Howdy,

I’ve recently been looking into OpenID 2.0. I think these particular issues are mostly perceived rather than real. Which does not necessarily mean OpenID is problem free, but…

Regarding issues 1&3: There is no need for users to see or even know their OpenID 2.0 URI. You know, even with traditional authentication, it’s common for back end systems to know users by a number or string that makes for a good database key, rather than by their username or email address. With 2.0, an OpenID can be thought of as the same sort of thing: an ID that backend systems use, and about which users do not need to concern themselves. On each web site where a user signs up for an account, they will pick a conventional username that is specific to that site, same as ever.

Not only that, but with OpenID 2, there should be far *less* need for users to remember usernames than with traditional auth. For example if you signed up to foobar.example.com as “foouser22” and later you forgot that username, no problem. The web site will be able to remember your username once you’ve authenticated. The only piece of information you’ll have to supply will be your identity provider (eg: “yahoo.com”).

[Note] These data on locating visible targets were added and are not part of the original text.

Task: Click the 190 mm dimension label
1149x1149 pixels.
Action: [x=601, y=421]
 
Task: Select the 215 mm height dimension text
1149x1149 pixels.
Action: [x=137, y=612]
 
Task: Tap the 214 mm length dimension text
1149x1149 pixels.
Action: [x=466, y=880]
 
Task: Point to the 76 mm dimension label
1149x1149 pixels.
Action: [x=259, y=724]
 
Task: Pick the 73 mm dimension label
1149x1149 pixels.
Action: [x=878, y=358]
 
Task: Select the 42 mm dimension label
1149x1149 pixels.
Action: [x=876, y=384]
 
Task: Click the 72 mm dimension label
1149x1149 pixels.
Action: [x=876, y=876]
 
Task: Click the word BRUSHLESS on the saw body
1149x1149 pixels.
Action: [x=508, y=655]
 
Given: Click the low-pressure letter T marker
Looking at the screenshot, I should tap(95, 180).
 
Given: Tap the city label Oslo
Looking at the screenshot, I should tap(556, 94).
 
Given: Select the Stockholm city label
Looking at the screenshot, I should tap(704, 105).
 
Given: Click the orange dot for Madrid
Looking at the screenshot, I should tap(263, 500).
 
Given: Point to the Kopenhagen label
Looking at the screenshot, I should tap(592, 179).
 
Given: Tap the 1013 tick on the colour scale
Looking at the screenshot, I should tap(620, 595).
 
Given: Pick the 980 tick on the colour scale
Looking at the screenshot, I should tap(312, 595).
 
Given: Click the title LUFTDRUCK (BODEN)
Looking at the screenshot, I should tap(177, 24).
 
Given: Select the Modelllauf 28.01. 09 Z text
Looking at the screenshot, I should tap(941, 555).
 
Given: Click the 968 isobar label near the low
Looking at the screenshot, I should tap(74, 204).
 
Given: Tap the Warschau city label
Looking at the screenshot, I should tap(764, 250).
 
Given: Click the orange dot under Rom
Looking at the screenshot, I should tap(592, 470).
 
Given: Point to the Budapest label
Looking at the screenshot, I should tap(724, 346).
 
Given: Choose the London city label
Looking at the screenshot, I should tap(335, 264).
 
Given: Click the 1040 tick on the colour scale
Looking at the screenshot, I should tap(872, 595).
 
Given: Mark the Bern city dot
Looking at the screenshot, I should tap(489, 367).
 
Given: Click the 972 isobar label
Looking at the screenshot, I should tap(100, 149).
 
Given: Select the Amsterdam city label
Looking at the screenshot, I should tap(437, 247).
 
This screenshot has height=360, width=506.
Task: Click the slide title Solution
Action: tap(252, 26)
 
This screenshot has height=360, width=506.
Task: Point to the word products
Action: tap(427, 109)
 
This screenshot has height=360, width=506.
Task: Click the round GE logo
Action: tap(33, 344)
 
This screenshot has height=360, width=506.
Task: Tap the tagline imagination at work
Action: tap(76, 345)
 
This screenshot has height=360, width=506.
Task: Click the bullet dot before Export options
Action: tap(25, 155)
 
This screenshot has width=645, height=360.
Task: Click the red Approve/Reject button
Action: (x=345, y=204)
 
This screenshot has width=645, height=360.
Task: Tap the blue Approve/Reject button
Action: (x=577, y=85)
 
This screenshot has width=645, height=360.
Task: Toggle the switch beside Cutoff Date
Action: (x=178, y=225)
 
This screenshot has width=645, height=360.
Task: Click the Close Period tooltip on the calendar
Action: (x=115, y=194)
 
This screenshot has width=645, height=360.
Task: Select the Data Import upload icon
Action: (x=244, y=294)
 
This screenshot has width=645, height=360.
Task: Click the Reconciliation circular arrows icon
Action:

Regarding issue 2: Yeah, I can see the point, but there’s a counterpoint too: using OpenID, a user can have one single sign-on screen rather than one per website. Currently, without federated ID’s, every site manages it’s own unique sign-in function with it’s own unique look and feel, it’s own unique “forgot password” feature, it’s own rules for password complexity, etc. So I ask, from a lay-user standpoint, which scenario is truly the more confusing?

Regarding issue 4: Centralized identity management is indeed a different problem. OpenID does not attempt to address it, but IMHO, that is as it should be. Identity Management is a whole big ball of wax unto itself.

Regarding issue 5: I beg to differ with this assumption. First off, there are a very large number of web users with a lot more than ten accounts. Whether it is “most” users, I cannot say (but suspect it is). But even if it is not “most”, I’m sure we can stipulate that it’s probably a very large number, which speaks to a serious need. Just about everywhere you go these days wants you to sign up for something — even sites that offer free services. But even for just ten accounts, keeping track of and managing the usernames and passwords for all of them can be cumbersome. It’s well known that most people end up re-using the same password on multiple sites, and that the practice of periodically changing passwords is largely neglected because of the amount of effort involved.

The amount of work needed to responsibly change your passwords from time to time scales badly with traditional per-website passwords. Even ten websites can be a chore, and beyond that it gets truly painful. But with federated ID’s, the amount of work needed is small and constant, regardless of the number of sites one uses.

There are other real problems that OpenID also addresses. For example: with current non-federated password authentication systems, users are repeatedly entering passwords and sending them all over the place. That is a serious security risk, especially coupled with the tendencies of users to reuse and not change their passwords. OpenID addresses this by allowing users to authenticate just once, to a chosen and trusted provider; all other web sites then leverage that but get nothing that could expose the user’s main authentication credentials.